Originally Posted by NABBO
occamRazor thanks for the explanation of asic
to overvolt the GTX 780, I should not have + margin, having a fan over the vrm?
hybrid should give better results than other solutions to air, which is why I feel I can risk a little bit more ...
The only part of the card thats watercooled by AC Accelero is the core, the VRM´s are still air cooled; the heat produced in the VRM area is exponential with voltage, from 1,212v above on air you start to have temperatures above 85C in the VRM´s;
Here is another quote from one of my posts:
"The problem with added voltage is not the core temps but the VRM temps, and that temp increases as the voltage increases so you can increase the core speeds, so you could have perfectly acceptable temps for your core but having your VRM´s with temperatures well above the intended specs;
Power (Watts) = Voltage(Volts) x Current (Amperes) - adding voltage allows for more amperage as you increase the core speed, all that amperage (except what goes to the GPU) has to be dissipated in the VRM´s (especially by the MOSFETs**) thats why watercooling is needed; when you increase the voltage, you increase the flow of current (amperage) and the heat it produces in the VRM´s area needs to be dissipated(VRM´s, mosfets and power inductors*)
No air cooler that i know of is specifically cooling the VRM area that´s why you see VRM´s high temps with air coolers even at core 70C or below, while it covers the core area well it doesnt cover the VRM area properly! thats why EK blocks are the best for the titan/780, the cooling area covers VRM´s, mosfets and power inductors!
*(the inductors can sometimes generate a buzzing noise depending on the amount of current that is passing through…)

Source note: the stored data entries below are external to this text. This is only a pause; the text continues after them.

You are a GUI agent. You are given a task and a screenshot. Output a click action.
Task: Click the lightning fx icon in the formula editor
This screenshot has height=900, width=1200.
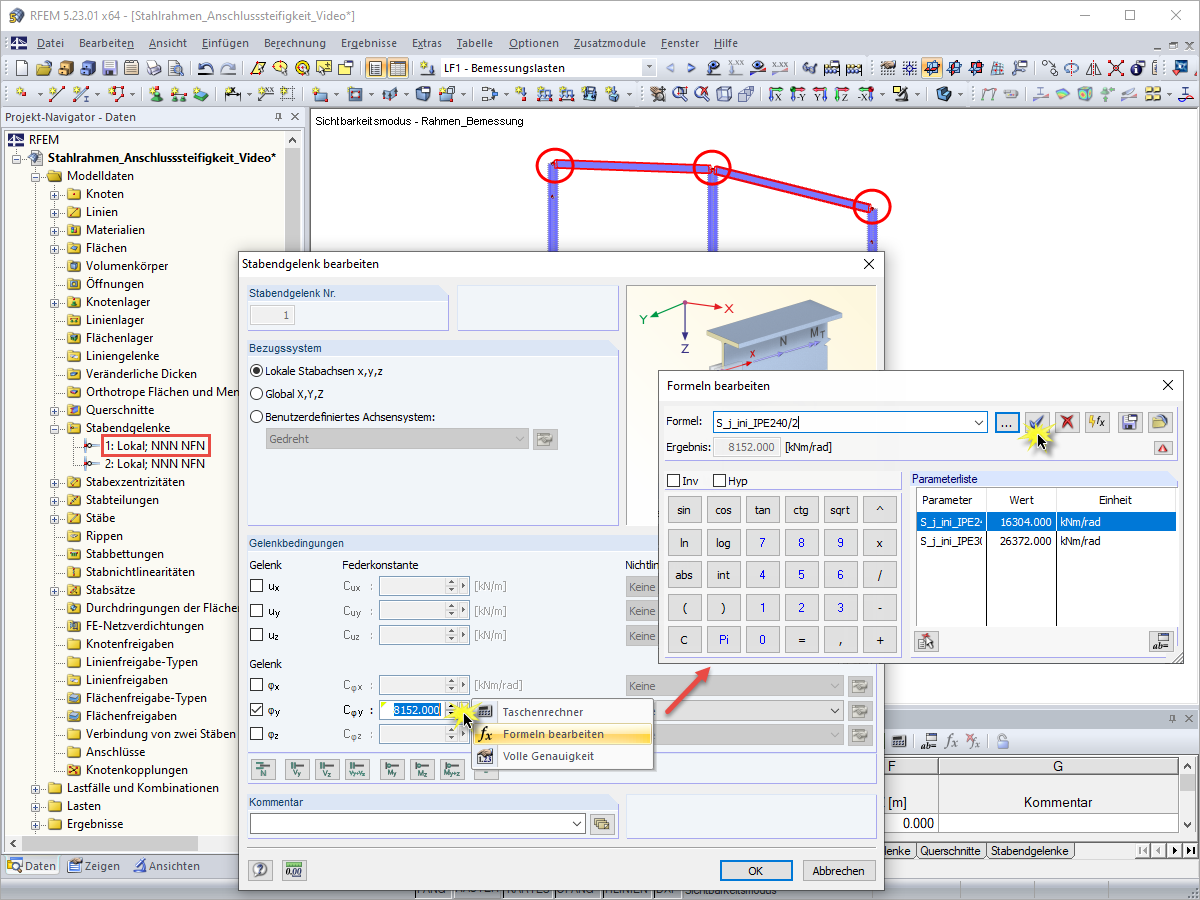coord(1097,422)
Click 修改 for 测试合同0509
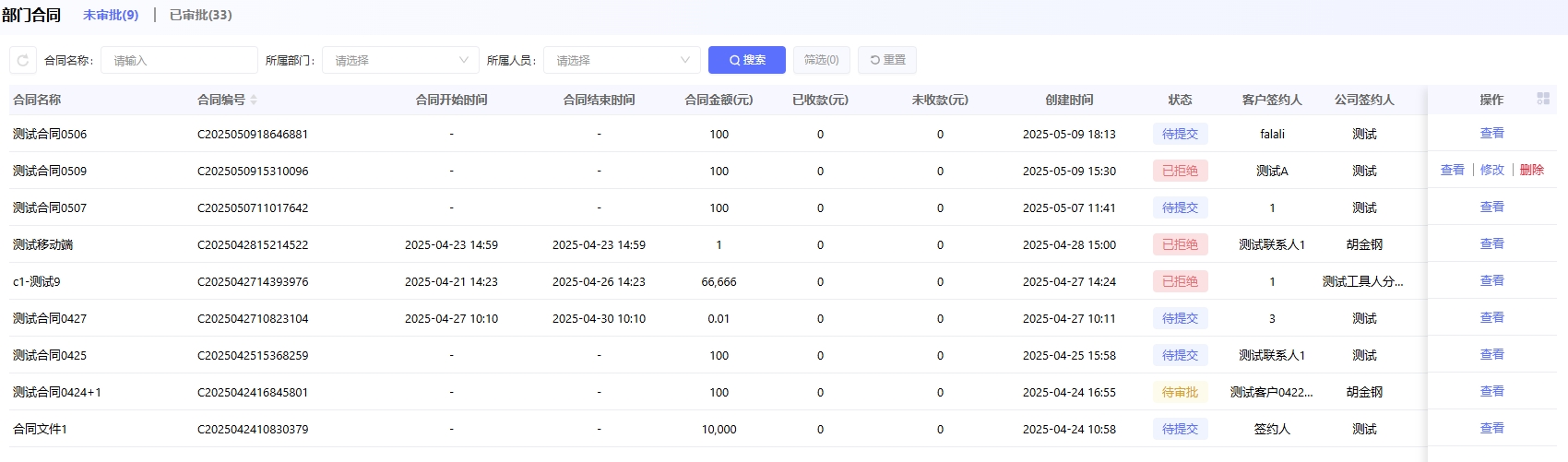Image resolution: width=1568 pixels, height=462 pixels. pos(1491,171)
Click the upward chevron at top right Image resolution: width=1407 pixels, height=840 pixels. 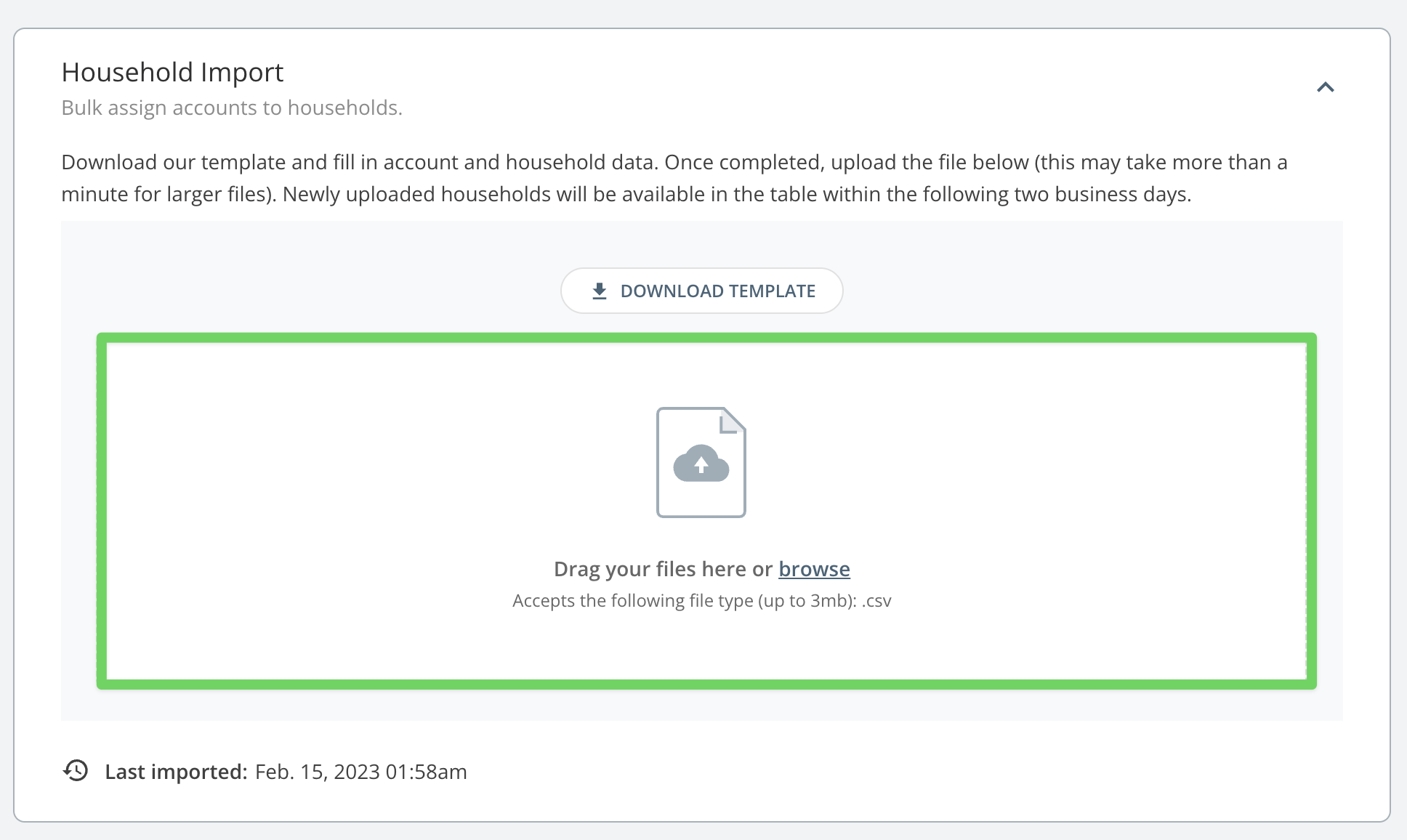tap(1326, 86)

** normaly it´s the mosfets that you see burned (remember the 590?)
"Nothing in physics or as in the word it self (knowledge of nature) is safe as unpredictability runs in every aspect of it"
And another about voltages and temperatures!
"Please do NOT GO ABOVE 1,212v WITH SOFT VOLT MOD AND LLC DISABLE!
No air cooler has the capacity to dissipate the heat load out of the VRM area when OC with overvoltage! And you cannot know the VRM´s temps, only do an estimate calculation based on your power draw! HEAT KILLS!
Exactly what happens depends on how excess the power is. It may be a sustained cooking. In this case, the MOSFET gets hot enough to literally unsolder itself. Much of the MOSFET heating at high currents is in the leads - which can quite easily unsolder themselves without the MOSFET failing! If the heat is generated in the chip, then it will get hot - but its maximum temperature is usually not silicon-restricted, but restricted by the fabrication. The silicon chip is bonded to the substrate by soft solder and it is quite easy to melt this and have it ooze between the epoxy and the metal of the body, forming solder droplets! Excess heat leads to short circuit! Usually, a MOSFET will fail short first. This is because excessive heat will, by diffusion, mix the dopants enough to create a good conductor instead of the p-n or n-p barriers that were there originally. Often, the gate oxide will be taken into the diffusion, too, causing a short between all three terminals.
Only if the short circuit current after this first mode of failure is high enough to blow the bond wires or the entire transistor, there is an open circuit.
Another forgotten thing is the voltage controller NCP4206 itself! its rated for a maximum operating temperature of 85C and again no way to measure the temperature!"